◆ **Exercise description**:
Please copy, word for word, the lines of the records between the line holding "Given: Click the list scrollbar down arrow" and the line holding "Looking at the", inclusive.

◆ **Provided material**:
════════════════
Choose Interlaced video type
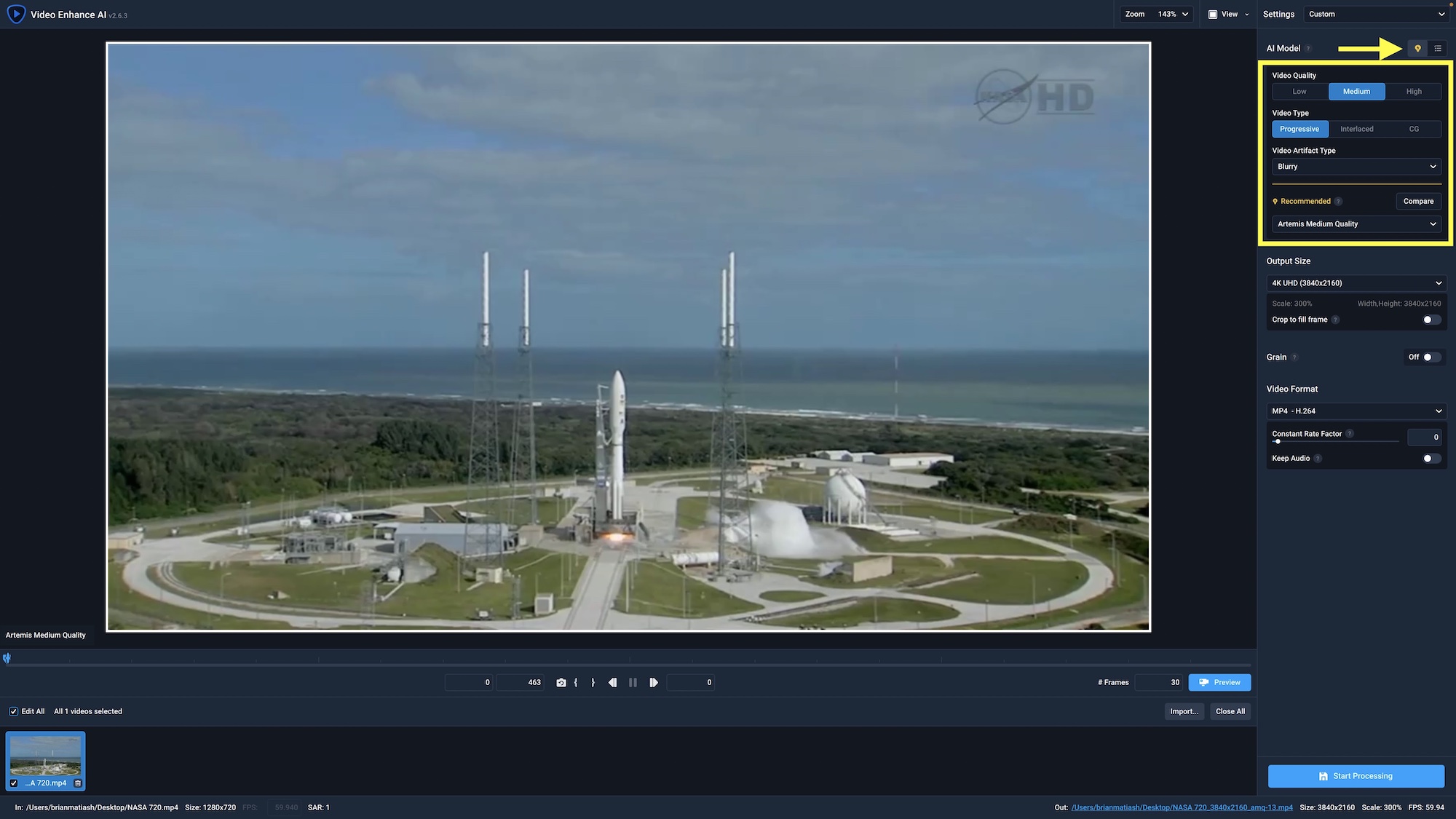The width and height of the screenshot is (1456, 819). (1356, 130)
════════════════
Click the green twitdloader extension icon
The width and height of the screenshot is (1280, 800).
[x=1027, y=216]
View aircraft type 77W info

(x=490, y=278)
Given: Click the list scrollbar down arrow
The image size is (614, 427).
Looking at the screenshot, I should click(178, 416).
════════════════
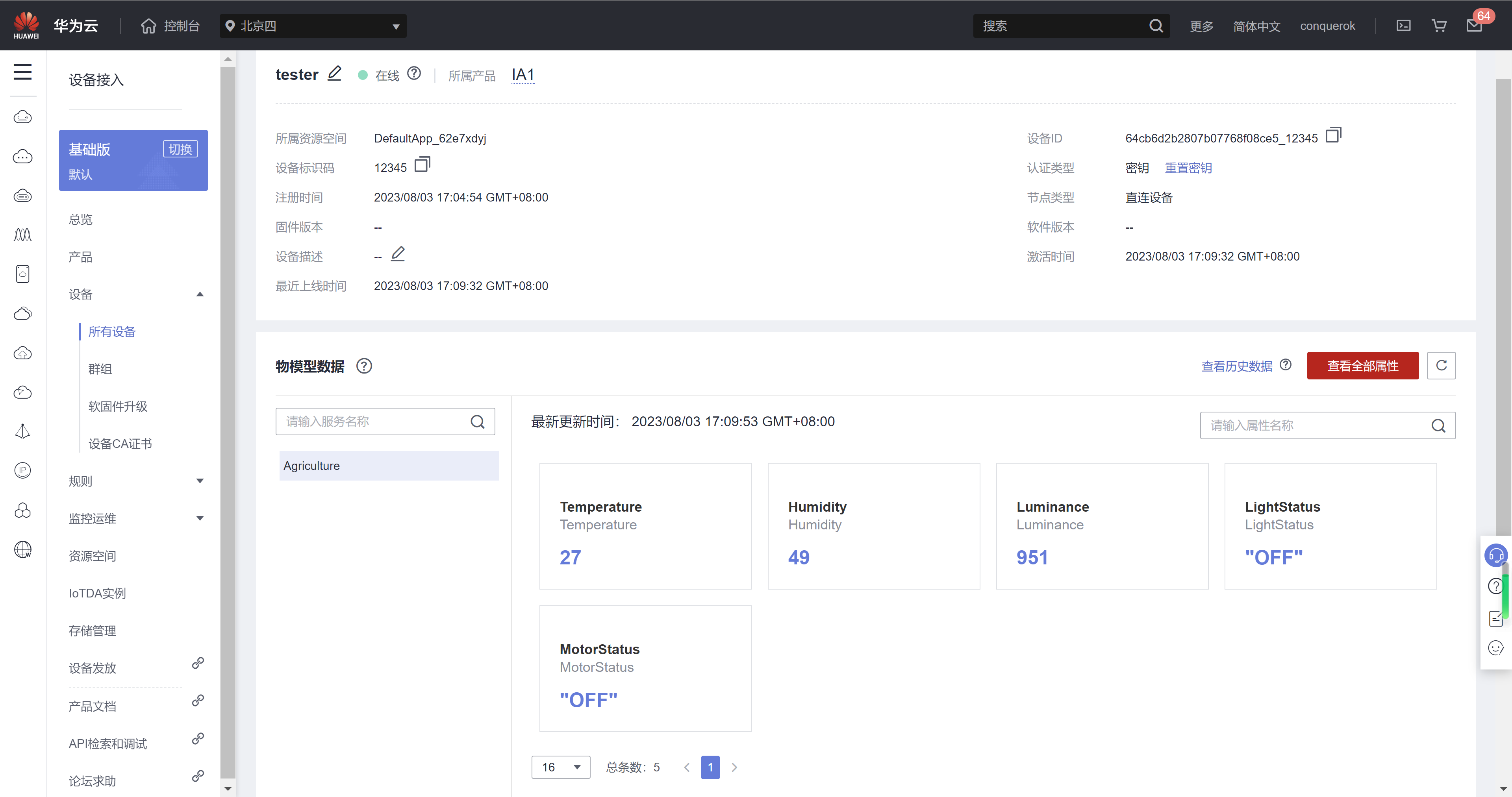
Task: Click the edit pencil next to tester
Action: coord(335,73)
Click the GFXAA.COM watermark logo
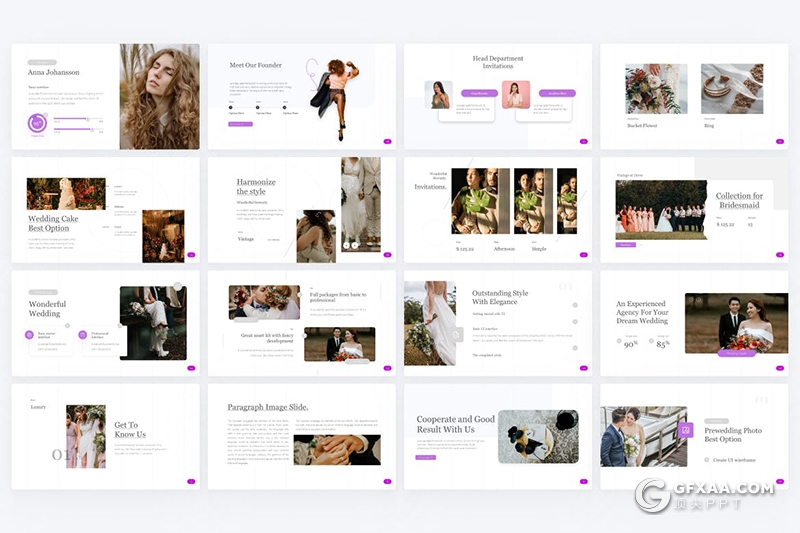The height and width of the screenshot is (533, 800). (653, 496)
════════════════
◆ **Written reply**:
Given: Click the list scrollbar down arrow
The image size is (614, 427).
Looking at the screenshot, I should click(178, 416).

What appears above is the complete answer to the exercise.